A force de détruire les vestiges de Casablanca pour y placer de grands immeubles totalement impersonnels et sans l’ombre d’un charme, que restera-t-il de « la ville blanche » en 2020… ?
Sans doute, un énorme centre économique et dynamique qui comblera les businessmans du monde entier mais que gardera-t-elle de son histoire?

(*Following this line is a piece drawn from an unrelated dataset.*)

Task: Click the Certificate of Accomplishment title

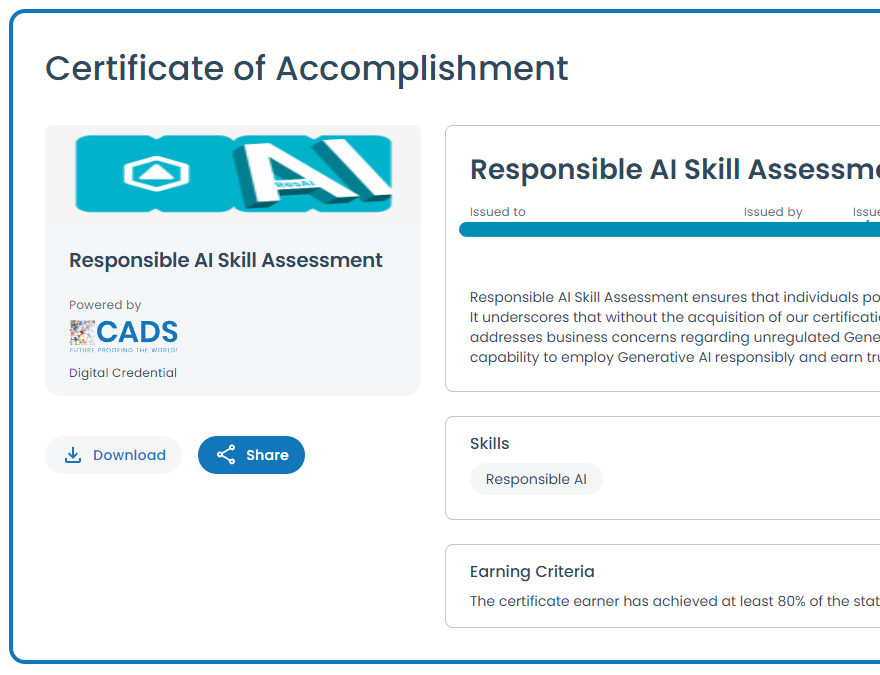Action: [x=307, y=68]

De belles vieilles cartes postales qui raviveront  les esprits les plus nostalgiques … J’invite mes confrères à réfléchir sur un problème qui nous concerne tous.
M.Z.

Littoral: Une gouvernance catastrophique

Je vous félicite pour votre édito et pour votre dossier consacré au littoral et à sa fameuse loi en gestation. Voilà bientôt 30 ans que l’on nous parle de cette loi. Alors que nous avons maintenant un nouveau projet mille fois trituré, voilà que l’on prend son temps pour le faire publier, même vidé de sa substance comme vous le soulignez.
Depuis que la nouvelle ministre a pris ses responsabilités, elle ne cesse de nous annoncer la loi de délivrance qui ne vient pas. En attendant, les projets de bétonnage du littoral augmentent en cadence pour ne pas être rattrapés par la loi et ses textes d’application, prévus peut-être pour le jour où il n’y aura plus de littoral. Je ne citerai pour exemple que le projet fermant une large frange du littoral à Sehb Eddahab sur la côte de Harhoura (Témara) ou la villa nouvellement construite sur le sable à la plage «Les sables d’or» dans la même commune cachant à jamais la superbe vue sur la mer à partir de la seule ouverture depuis la route côtière. Les exemples sont nombreux.
Allez à Tamaris aussi du côté de Casablanca où les rochers servent de support au béton. Qui sont les privilégiés qui bénéficient de la bénédiction de ceux qui sont en charge de gouverner ce qui reste de notre littoral? Pourtant, le ministre de l’Equipement, du Transport et de la Logistique avait juré de mettre fin à cette ruée fantastique sur la frange littorale nationale et d’arrêter tous les travaux portant atteinte à cette zone fragile, bientôt interdite aux Marocains. Une chose est sûre, c’est que l’unité  de mesure que les bénis des dieux et leurs acolytes utilisent pour déterminer les 100 m minimum devant séparer les constructions et la mer, n’est pas celle qui est communément admise depuis la nuit des temps. Ils raisonnent certainement en centimètres ... Un jour et comme disait l’humoriste Raymond Devos, on ira demander au gardien du coin: «Je veux voir la mer», si elle-même n’a pas été «démontée».
Merci à L’Economiste d’avoir rappelé la mascarade de la gouvernance de notre littoral. Le dossier mérite d’être davantage approfondi et les appétits sauvages dénoncés.